Today, there is only one kabang left. This one. It is maintained by an elderly man on Surin Island, Thailand, and it will likely not be replaced. The trees whose timber was used to build kabangs are now protected inside a Marine National Park, the same park that covers the Moken’s ancestral sea territory and has severely restricted their right to fishing, move, and live as they always had. The Moken were settled. Their nomadic maritime life has come to an end.
What looks, at first glance, like a picturesque scene, a wooden boat in turquoise water, jungle hills behind, blue sky above, is in fact a portrait of a cultural heritage at its final moment.

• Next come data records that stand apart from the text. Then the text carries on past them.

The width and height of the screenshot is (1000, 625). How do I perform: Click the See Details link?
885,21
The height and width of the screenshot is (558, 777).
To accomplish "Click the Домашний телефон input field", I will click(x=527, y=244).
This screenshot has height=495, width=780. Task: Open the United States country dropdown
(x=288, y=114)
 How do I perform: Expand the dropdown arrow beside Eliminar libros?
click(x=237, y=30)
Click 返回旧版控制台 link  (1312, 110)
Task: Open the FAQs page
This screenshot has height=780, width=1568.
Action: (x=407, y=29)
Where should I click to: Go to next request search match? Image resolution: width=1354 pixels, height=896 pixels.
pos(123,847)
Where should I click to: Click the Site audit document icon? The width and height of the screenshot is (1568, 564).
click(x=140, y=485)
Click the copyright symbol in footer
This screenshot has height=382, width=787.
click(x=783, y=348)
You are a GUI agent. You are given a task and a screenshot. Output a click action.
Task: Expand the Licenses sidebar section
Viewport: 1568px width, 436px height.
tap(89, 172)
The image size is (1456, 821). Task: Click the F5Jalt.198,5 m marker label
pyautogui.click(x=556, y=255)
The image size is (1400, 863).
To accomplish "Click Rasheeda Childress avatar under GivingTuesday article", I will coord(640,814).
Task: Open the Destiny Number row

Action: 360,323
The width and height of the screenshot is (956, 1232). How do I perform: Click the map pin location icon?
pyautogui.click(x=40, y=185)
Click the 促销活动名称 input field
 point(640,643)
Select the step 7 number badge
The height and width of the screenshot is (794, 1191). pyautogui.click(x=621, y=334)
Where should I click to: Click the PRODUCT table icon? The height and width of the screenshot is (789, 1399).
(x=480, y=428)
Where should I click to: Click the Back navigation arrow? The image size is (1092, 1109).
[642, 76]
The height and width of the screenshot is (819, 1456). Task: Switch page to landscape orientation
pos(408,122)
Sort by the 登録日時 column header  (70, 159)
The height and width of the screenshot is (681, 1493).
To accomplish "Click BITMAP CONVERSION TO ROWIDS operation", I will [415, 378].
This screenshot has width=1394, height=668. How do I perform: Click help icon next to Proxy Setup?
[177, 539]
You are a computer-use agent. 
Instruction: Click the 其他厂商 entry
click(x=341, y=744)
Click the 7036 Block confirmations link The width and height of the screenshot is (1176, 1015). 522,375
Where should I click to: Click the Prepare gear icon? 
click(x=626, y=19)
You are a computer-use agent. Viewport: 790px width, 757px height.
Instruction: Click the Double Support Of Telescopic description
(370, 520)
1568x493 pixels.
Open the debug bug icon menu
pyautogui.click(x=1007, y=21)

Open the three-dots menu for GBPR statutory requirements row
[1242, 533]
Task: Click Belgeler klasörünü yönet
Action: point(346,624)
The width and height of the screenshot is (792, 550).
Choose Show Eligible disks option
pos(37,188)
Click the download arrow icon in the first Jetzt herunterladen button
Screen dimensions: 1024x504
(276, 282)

And now a new pressure compounds the old ones. Sea level rise and increasing coastal erosion are flooding the stilt-house villages where the Moken were (re)located. The sea they were told to leave is reclaiming the land they were told to stay on. They cannot return to the water where they once lived, and the land is no longer safe either. The forest behind their houses was protected.
This photograph was taken during fieldwork for CuHeMo (Cultural Heritage in Motion), a transdisciplinary research project funded under the Belmont Forum Collaborative Research Action on Climate and Cultural Heritage, documenting how indigenous mobile communities navigate the convergence of sedentarization, conservation policy, and climate change.